Compliance
FCA Proposes Permanent Mini-Bonds Ban, Draws Industry Praise

The watchdog clamped down on the sales to retail investors in January when problems came to light; it now wants to make the move permanent and hit other sales of speculative investments. The policy marks out what regulators' view as "suitable" for the private investor.
The UK’s financial regulator is being praised for its proposal to
permanently ban sales of what are called speculative illiquid
securities such as “mini-bonds” to retail investors. The move
comes after thousands of investors lost money via these
entities.
The Financial
Conduct Authority temporarily banned such sales in January
and fears that firms are trying to bypass the it with sales of
other speculative investments. As a result, the FCA wants to make
the ban permanent, and widen its scope.
The prohibition will apply to the “most complex and opaque
arrangements”, the FCA said, where the funds raised are used to
lend to a third party, or to buy or acquire investments, or to
buy or fund the construction of property. There are various
exemptions for listed bonds which are regularly traded, companies
which raise funds for their own commercial or industrial
activities, and products which fund a single UK income-generating
property investment, it said.
“It cannot be right that 14,000 people who invested in an
Individual Savings Account (ISA), with London
Capital & Finance for example, are now having to seek
compensation, which well-run firms will pay through the Financial
Services Compensation Scheme (FSCS) levy,” Tim Fassam, director
of policy and government relations at PIMFA, the wealth industry
trade group, said.
“PIMFA has been concerned about the marketing of mini-bonds for
some considerable time and there have been a number of notable
examples of consumers being ill-treated. The announcement today
from FCA that it intends to permanently ban the marketing of
mini-bonds, as well as extending this to listed illiquid assets,
is welcome,” he said.
In January it was reported (Guardian, 9 January, others)
that more than 11,400 investors were likely to lose more than
£230 million ($292.8 million) in savings due to the collapse of
London Capital & Finance after it was announced that only 159
affected mini-bond customers would receive compensation.
The mini-bonds promised strong returns to investors of up to 8
per cent a year. Only a small amount of the money went into safe
interest-bearing investments, and was instead put into
speculative property developments, oil exploration in the Faroe
Islands and even a helicopter bought for a company controlled by
LC&F. The investment company collapsed in early 2019, owing
money to thousands of customers.
The saga again highlights how regulators are meant to limit sales
of investment services/products deemed unsuitable to the retail
client. This issue reared its head over the structured products
sector in the aftermath of the 2008 financial crisis.
Make it permanent
“We know that investing in these types of products can lead to
unexpected and significant loses for investors. We have already
taken a wide range of action in order to protect consumers and by
making the ban permanent we aim to prevent people investing in
complex, high risk products which are often designed to be hard
to understand,” Sheldon Mills, interim executive director of
strategy and competition at the FCA, said.

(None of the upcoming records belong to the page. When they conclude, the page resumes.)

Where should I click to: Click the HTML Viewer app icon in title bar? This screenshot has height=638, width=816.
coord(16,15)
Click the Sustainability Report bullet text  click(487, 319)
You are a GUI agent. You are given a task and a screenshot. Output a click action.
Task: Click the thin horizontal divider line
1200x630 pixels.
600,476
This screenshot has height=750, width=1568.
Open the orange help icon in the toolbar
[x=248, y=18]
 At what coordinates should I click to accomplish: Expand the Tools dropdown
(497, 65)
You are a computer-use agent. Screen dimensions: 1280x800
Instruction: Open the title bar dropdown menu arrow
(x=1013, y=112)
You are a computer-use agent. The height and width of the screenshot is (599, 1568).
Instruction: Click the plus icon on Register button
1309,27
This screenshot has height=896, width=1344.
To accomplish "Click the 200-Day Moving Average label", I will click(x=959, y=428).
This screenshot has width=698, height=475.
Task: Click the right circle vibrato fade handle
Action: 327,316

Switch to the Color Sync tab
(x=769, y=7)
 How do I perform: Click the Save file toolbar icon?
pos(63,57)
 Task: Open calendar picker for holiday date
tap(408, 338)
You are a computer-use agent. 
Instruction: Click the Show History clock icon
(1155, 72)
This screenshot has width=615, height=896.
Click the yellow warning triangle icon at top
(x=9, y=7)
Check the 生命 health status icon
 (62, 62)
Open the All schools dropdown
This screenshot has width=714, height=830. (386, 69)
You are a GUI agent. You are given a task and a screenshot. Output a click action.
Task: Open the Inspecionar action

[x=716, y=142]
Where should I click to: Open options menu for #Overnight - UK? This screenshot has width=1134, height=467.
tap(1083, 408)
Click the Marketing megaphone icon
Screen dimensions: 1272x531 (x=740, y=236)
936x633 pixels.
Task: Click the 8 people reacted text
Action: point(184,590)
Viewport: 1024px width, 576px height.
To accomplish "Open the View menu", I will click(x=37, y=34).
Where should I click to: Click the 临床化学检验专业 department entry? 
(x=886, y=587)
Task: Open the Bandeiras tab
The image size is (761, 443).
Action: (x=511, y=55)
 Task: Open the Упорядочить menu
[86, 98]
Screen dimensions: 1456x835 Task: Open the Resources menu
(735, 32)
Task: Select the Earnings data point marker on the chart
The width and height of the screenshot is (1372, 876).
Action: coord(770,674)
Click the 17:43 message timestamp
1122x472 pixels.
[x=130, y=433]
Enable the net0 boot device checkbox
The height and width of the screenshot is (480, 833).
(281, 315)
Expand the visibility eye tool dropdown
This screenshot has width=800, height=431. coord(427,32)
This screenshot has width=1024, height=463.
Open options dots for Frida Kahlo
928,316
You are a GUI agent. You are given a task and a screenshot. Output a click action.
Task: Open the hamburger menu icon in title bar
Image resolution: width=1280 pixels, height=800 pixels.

“Since we introduced the marketing ban we have seen evidence that
firms are promoting other types of bonds which are not regularly
traded to retail investors. We are very concerned about this and
so we have proposed extending the scope of the ban,” he
said.
Adrian Lowcock, head of personal investing at Willis Owen, an
investment platform in the UK said: "This ban has been long
overdue and is welcome news. Retail investors have lost millions
in mini-bonds after being drawn in by eye-catching interest rates
from seemingly safe investments which go on to fail and leave
them with nothing.”
"The difficulty in getting your money back, or even having
visibility of how your money is being used by the issuer of the
bonds, was a very real problem, and this blanket ban on marketing
them to retail investors should ensure fewer individuals end up
investing in products that few truly understand," he said.